圧倒的な存在感を誇るパルテノン神殿。その荘厳な雄姿、そして様式美を極めた建築が放つデザインの強度に魅了される。人類の建築史上、最も美しい建物として古代から称賛されてきました。
建築美の極致
紀元前6世紀末、王政から貴族制を経て古代民主制が確立すると、ギリシャの都市国家ポリスに、神の聖域であるアクロポリスと市民生活の中心であるアゴラ(広場)が設けられました。
ギリシャ神殿は神の像を安置する神の家であり、祭祀を行うための祭壇は神殿の外に設けられ、特別な場合を除いて人間が内部に入ることはありませんでした。神殿には人間が礼拝するための空間はなく、外から眺められる建築だったのです。
空気が乾燥したギリシャの気候風土では、ものの輪郭がくっきりと見えるため、アクロポリスの丘に建つ神殿は、真っ青な空をバックに、アゴラからもはっきりと視認できました。このような理由から、ギリシャ建築は、周囲から自立し確固としてそこに存在する巨大な彫刻であり、ギリシャ神殿は外から見ていかに美しいかが問われたのです。
古代ギリシャ人の基本的な美の概念は「調和」であり、その具体的な表れが数的秩序をつくる「比例」でした。部分と部分、部分と全体の対比を有機的に関連づけるコスモロジーを示し、世界は均衡のとれた比例によって成り立つ調和ある存在、と捉えました。従って建築の表現においても、多様性ではなく、洗練を重ねた末に究極の調和に至った完全なる美の典型を、追い求めたのです。
特徴
アテネの高さ70mの丘に建つパルテノン神殿は、理想とされた建築美の極致です。空間に深い陰影を与え繰返しの美学をもたらす列柱は、神の家に相応しい格調高い外観を与えるための芸術的手段でした。
3段からなる階段状の基壇(スタイロベート)の上に、正面8本、側面17本の白大理石によるドリス式オーダーの柱が並ぶ、簡素で荘重な周柱式神殿です。屋根を支える水平梁(エンタブラチュア)、切妻屋根の三角破風(ペディメント)からなり、屋根組は木造であったといいます。
戦いと知恵の女神アテナの像が安置された神室と、神託の返礼品や戦勝品を収蔵する宝物庫(パルテノン)の2室で構成され、神室はドリス式、宝庫内はイオニア式オーダーの柱になっています。
ドリス式は、円柱の高さが直径の6倍の比率で、簡素かつどっしりと男性的な印象です。イオニア式は、8倍の比率で柱頭に渦巻状の装飾があり、ほっそりと女性的で優美な趣があります。

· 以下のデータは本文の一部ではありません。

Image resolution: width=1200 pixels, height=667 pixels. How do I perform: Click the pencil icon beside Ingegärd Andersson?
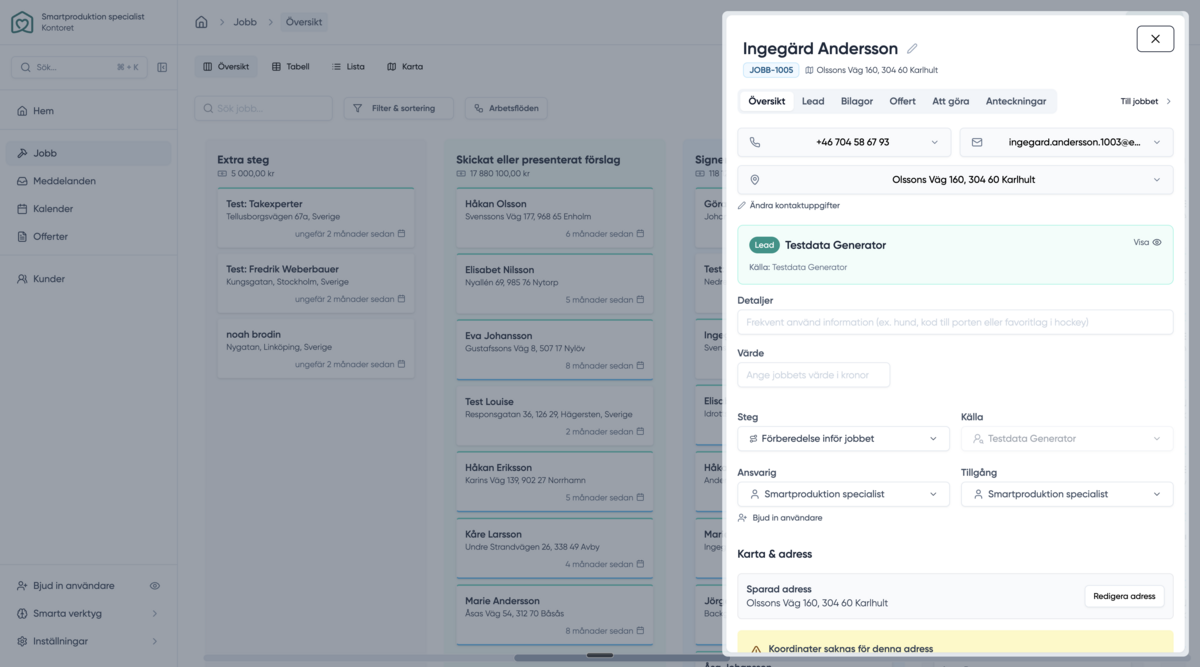[x=912, y=49]
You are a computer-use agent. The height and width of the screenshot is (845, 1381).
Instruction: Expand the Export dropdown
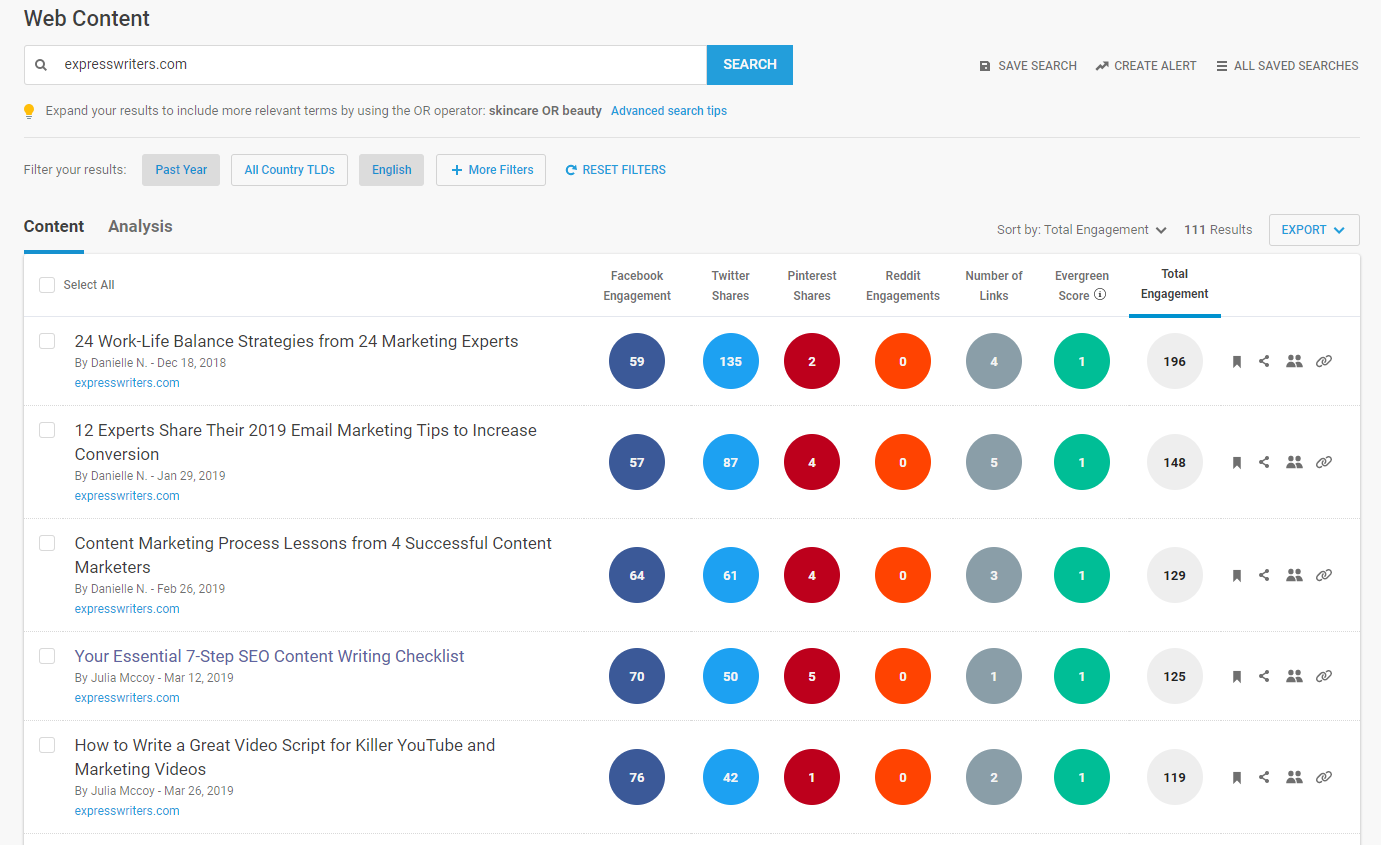coord(1313,230)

美しい比例の基準は、円柱下部の直径に対するバランスの良い比例関係(モドュルス)によって決定され、柱の直径や高さ、柱間、神殿の高さや幅、長さなどの全体に至るまで、統合的に構成する方法をシュンメトリアと呼びました。モドュルスの極値が黄金比で、1:1.618になります。パルテノンの列柱は、ドリス式のオーダーに、イオニア式の繊細さで柱間の調整を加え、調和をさらに深化させたことで、究極のプロポーションを得ました。
さらに視覚的な美の追求は、目の錯覚を補正するリファインメントを駆使する技法を生みました。水平構成材の基壇とエンタブラチュアは、中央部が垂れて見えるので、中央を少し隆起させています。エンタシスは円柱の中央部を若干膨らませる技法で、両端の柱はやや内側に傾けました。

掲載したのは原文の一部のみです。